*** PROVIDED MATERIAL ***

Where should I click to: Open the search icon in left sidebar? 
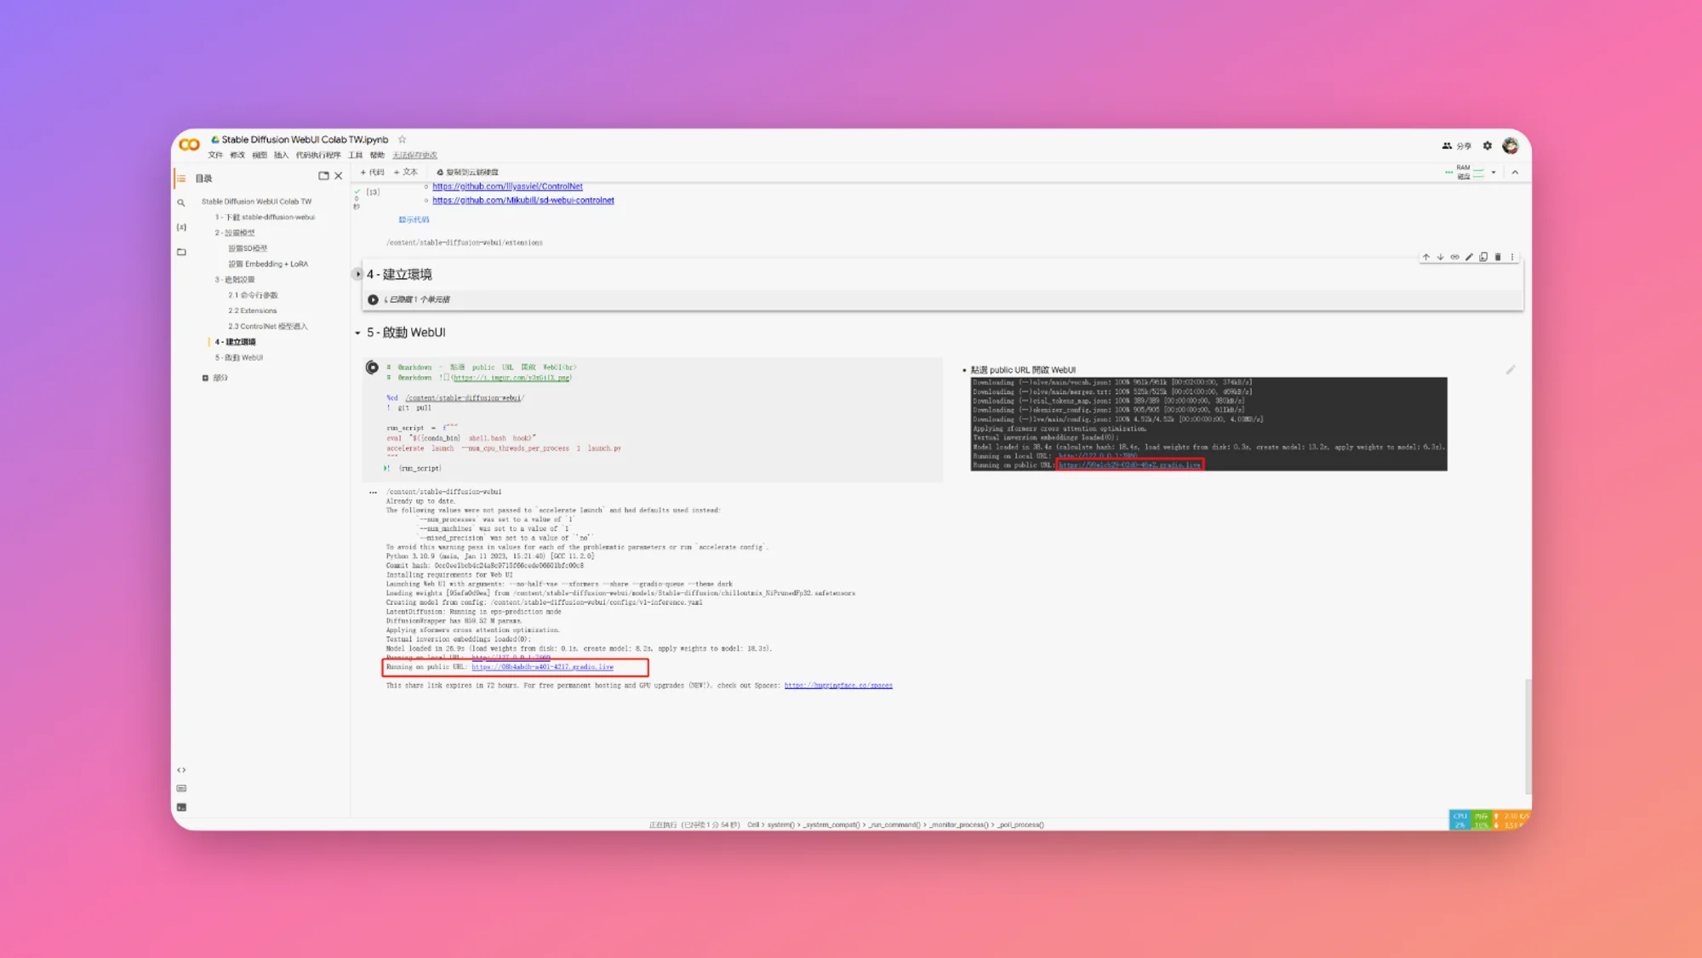(x=181, y=202)
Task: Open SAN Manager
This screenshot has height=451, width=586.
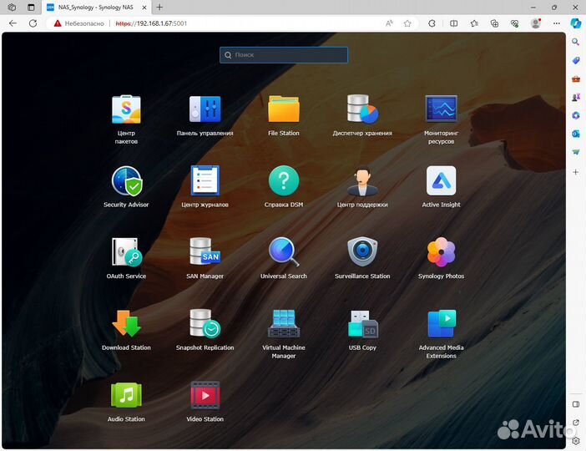Action: (x=205, y=252)
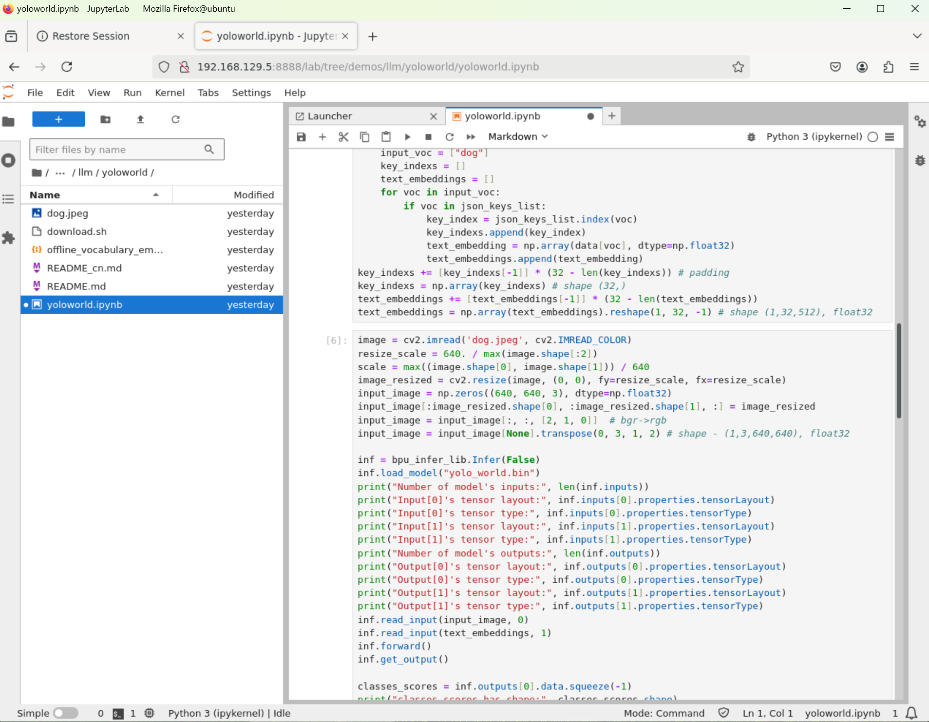
Task: Run the selected cell with the play button
Action: point(407,137)
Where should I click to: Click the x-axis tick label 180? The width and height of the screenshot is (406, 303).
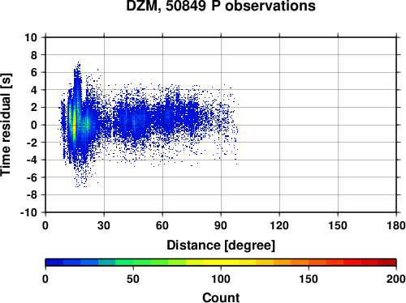click(x=396, y=225)
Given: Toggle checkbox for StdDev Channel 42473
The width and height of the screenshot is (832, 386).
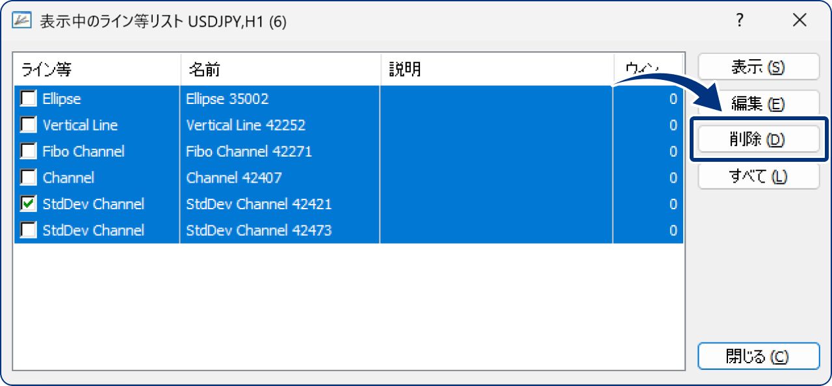Looking at the screenshot, I should [29, 230].
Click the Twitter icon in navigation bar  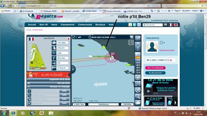(x=135, y=25)
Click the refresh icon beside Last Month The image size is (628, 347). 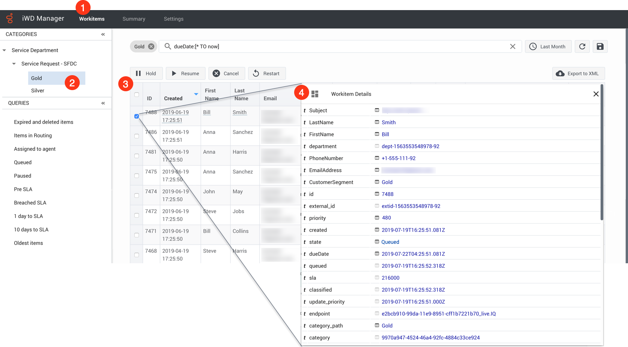(582, 46)
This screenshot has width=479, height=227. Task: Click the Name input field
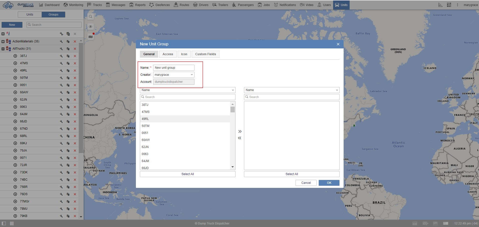click(x=174, y=68)
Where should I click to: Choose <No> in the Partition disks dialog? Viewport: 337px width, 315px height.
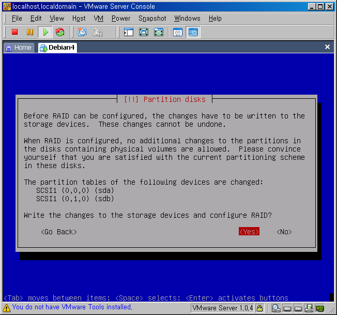point(284,232)
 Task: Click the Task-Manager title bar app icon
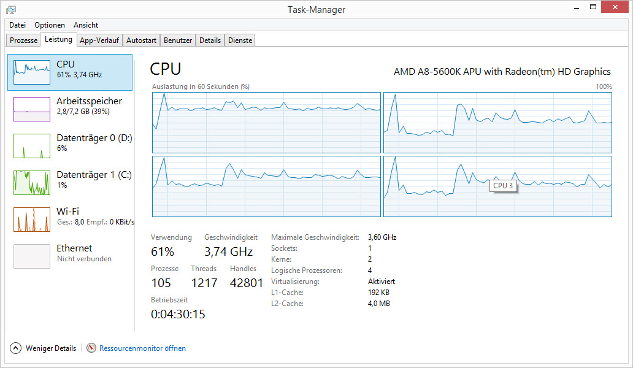tap(11, 9)

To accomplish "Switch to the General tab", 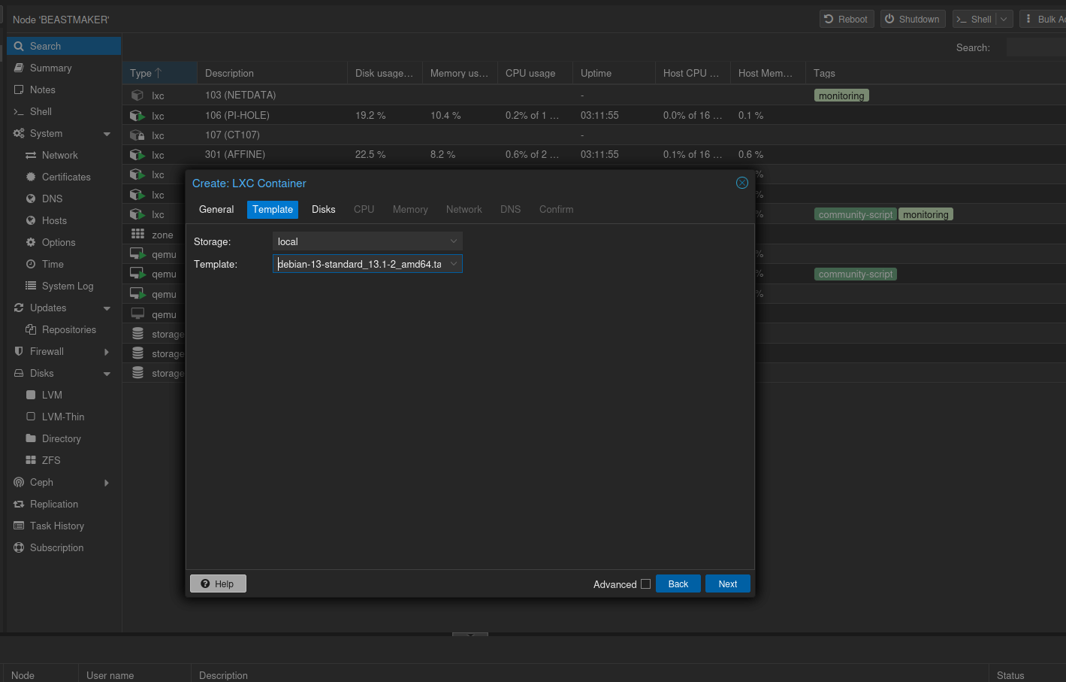I will pyautogui.click(x=216, y=209).
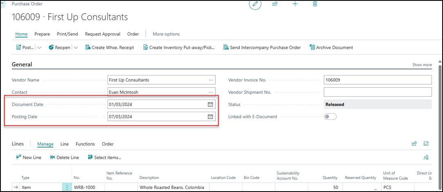Click Create Whse. Receipt button

(110, 48)
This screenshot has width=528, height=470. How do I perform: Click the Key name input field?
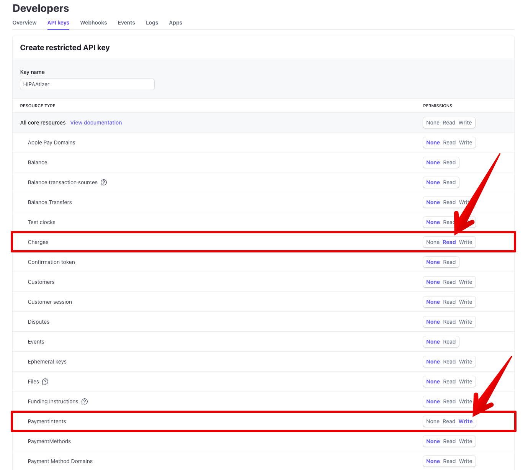[x=87, y=84]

***

--- WHAT YOU ARE ASKED TO DO ---
Above are the records; copy from them only the lines starting at the one containing "This screenshot has height=451, width=586." and ending at the one containing "Given: Toggle checkbox", exactly and without pictures.

--- ANSWER TO THE EXERCISE ---
This screenshot has height=451, width=586.
Action: (x=205, y=252)
Task: Run the selected cell with the play button
Action: point(407,137)
Where should I click to: Click the x-axis tick label 180? The width and height of the screenshot is (406, 303).
click(x=396, y=225)
Given: Toggle checkbox for StdDev Channel 42473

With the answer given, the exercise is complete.